__WHAT THIS TASK INVOLVES__
Please restate the data word for word, leaving out no line.

[Opening LISTED RECORDS section]

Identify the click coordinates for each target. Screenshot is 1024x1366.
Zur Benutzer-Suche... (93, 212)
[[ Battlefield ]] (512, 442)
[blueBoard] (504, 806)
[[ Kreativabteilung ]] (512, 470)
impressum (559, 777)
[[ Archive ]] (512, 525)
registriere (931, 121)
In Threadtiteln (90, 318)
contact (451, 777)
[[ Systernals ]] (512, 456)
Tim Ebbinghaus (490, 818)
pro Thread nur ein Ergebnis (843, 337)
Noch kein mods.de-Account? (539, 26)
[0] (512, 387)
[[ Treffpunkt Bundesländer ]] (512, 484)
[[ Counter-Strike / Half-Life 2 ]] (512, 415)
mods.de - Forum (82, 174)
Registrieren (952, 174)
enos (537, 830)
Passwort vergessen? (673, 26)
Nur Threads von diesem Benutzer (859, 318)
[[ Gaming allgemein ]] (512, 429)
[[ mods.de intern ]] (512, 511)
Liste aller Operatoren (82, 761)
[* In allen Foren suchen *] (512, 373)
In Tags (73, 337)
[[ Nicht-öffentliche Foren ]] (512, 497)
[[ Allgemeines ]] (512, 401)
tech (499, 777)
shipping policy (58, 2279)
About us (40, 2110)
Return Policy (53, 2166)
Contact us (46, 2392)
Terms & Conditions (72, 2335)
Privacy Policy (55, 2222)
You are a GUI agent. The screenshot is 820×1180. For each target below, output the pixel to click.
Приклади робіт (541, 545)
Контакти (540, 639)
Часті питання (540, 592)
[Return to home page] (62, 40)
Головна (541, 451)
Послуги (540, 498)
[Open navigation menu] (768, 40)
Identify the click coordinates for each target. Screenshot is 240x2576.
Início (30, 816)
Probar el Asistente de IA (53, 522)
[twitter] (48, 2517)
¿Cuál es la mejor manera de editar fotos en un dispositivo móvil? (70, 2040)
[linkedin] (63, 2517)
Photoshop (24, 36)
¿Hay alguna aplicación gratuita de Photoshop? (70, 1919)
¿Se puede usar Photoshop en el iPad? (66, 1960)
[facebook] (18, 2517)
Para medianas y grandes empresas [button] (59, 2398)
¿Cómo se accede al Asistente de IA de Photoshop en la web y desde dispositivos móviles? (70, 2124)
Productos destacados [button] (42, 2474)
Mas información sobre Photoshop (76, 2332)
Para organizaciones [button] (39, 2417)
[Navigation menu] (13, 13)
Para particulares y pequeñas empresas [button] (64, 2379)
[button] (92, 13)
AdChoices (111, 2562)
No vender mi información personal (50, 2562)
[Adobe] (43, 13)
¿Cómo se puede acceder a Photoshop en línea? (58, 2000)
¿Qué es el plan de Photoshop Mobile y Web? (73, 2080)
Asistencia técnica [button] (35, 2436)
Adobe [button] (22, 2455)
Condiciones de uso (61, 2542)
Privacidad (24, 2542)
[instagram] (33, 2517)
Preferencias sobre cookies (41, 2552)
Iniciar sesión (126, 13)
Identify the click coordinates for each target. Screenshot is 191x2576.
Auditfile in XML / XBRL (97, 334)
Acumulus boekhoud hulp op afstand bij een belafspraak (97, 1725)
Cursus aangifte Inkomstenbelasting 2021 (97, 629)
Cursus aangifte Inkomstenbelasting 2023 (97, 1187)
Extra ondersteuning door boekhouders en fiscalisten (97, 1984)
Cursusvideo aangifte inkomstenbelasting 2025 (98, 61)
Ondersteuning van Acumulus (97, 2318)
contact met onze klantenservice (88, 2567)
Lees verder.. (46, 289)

[Closing LISTED RECORDS section]

__WRITTEN REPLY__
Identify the click coordinates for each target. Screenshot is 1024x1366.
Zur Benutzer-Suche... (93, 212)
[[ Battlefield ]] (512, 442)
[blueBoard] (504, 806)
[[ Kreativabteilung ]] (512, 470)
impressum (559, 777)
[[ Archive ]] (512, 525)
registriere (931, 121)
In Threadtiteln (90, 318)
contact (451, 777)
[[ Systernals ]] (512, 456)
Tim Ebbinghaus (490, 818)
pro Thread nur ein Ergebnis (843, 337)
Noch kein mods.de-Account? (539, 26)
[0] (512, 387)
[[ Treffpunkt Bundesländer ]] (512, 484)
[[ Counter-Strike / Half-Life 2 ]] (512, 415)
mods.de - Forum (82, 174)
Registrieren (952, 174)
enos (537, 830)
Passwort vergessen? (673, 26)
Nur Threads von diesem Benutzer (859, 318)
[[ Gaming allgemein ]] (512, 429)
[[ mods.de intern ]] (512, 511)
Liste aller Operatoren (82, 761)
[* In allen Foren suchen *] (512, 373)
In Tags (73, 337)
[[ Nicht-öffentliche Foren ]] (512, 497)
[[ Allgemeines ]] (512, 401)
tech (499, 777)
shipping policy (58, 2279)
About us (40, 2110)
Return Policy (53, 2166)
Contact us (46, 2392)
Terms & Conditions (72, 2335)
Privacy Policy (55, 2222)
You are a GUI agent. The screenshot is 820×1180. For each target below, output the pixel to click.
Приклади робіт (541, 545)
Контакти (540, 639)
Часті питання (540, 592)
[Return to home page] (62, 40)
Головна (541, 451)
Послуги (540, 498)
[Open navigation menu] (768, 40)
Identify the click coordinates for each target. Screenshot is 240x2576.
Início (30, 816)
Probar el Asistente de IA (53, 522)
[twitter] (48, 2517)
¿Cuál es la mejor manera de editar fotos en un dispositivo móvil? (70, 2040)
[linkedin] (63, 2517)
Photoshop (24, 36)
¿Hay alguna aplicación gratuita de Photoshop? (70, 1919)
¿Se puede usar Photoshop en el iPad? (66, 1960)
[facebook] (18, 2517)
Para medianas y grandes empresas [button] (59, 2398)
¿Cómo se accede al Asistente de IA de Photoshop en la web y desde dispositivos móviles? (70, 2124)
Productos destacados [button] (42, 2474)
Mas información sobre Photoshop (76, 2332)
Para organizaciones [button] (39, 2417)
[Navigation menu] (13, 13)
Para particulares y pequeñas empresas [button] (64, 2379)
[button] (92, 13)
AdChoices (111, 2562)
No vender mi información personal (50, 2562)
[Adobe] (43, 13)
¿Cómo se puede acceder a Photoshop en línea? (58, 2000)
¿Qué es el plan de Photoshop Mobile y Web? (73, 2080)
Asistencia técnica [button] (35, 2436)
Adobe [button] (22, 2455)
Condiciones de uso (61, 2542)
Privacidad (24, 2542)
[instagram] (33, 2517)
Preferencias sobre cookies (41, 2552)
Iniciar sesión (126, 13)
Identify the click coordinates for each target. Screenshot is 191x2576.
Auditfile in XML / XBRL (97, 334)
Acumulus boekhoud hulp op afstand bij een belafspraak (97, 1725)
Cursus aangifte Inkomstenbelasting 2021 (97, 629)
Cursus aangifte Inkomstenbelasting 2023 (97, 1187)
Extra ondersteuning door boekhouders en fiscalisten (97, 1984)
Cursusvideo aangifte inkomstenbelasting 2025 (98, 61)
Ondersteuning van Acumulus (97, 2318)
contact met onze klantenservice (88, 2567)
Lees verder.. (46, 289)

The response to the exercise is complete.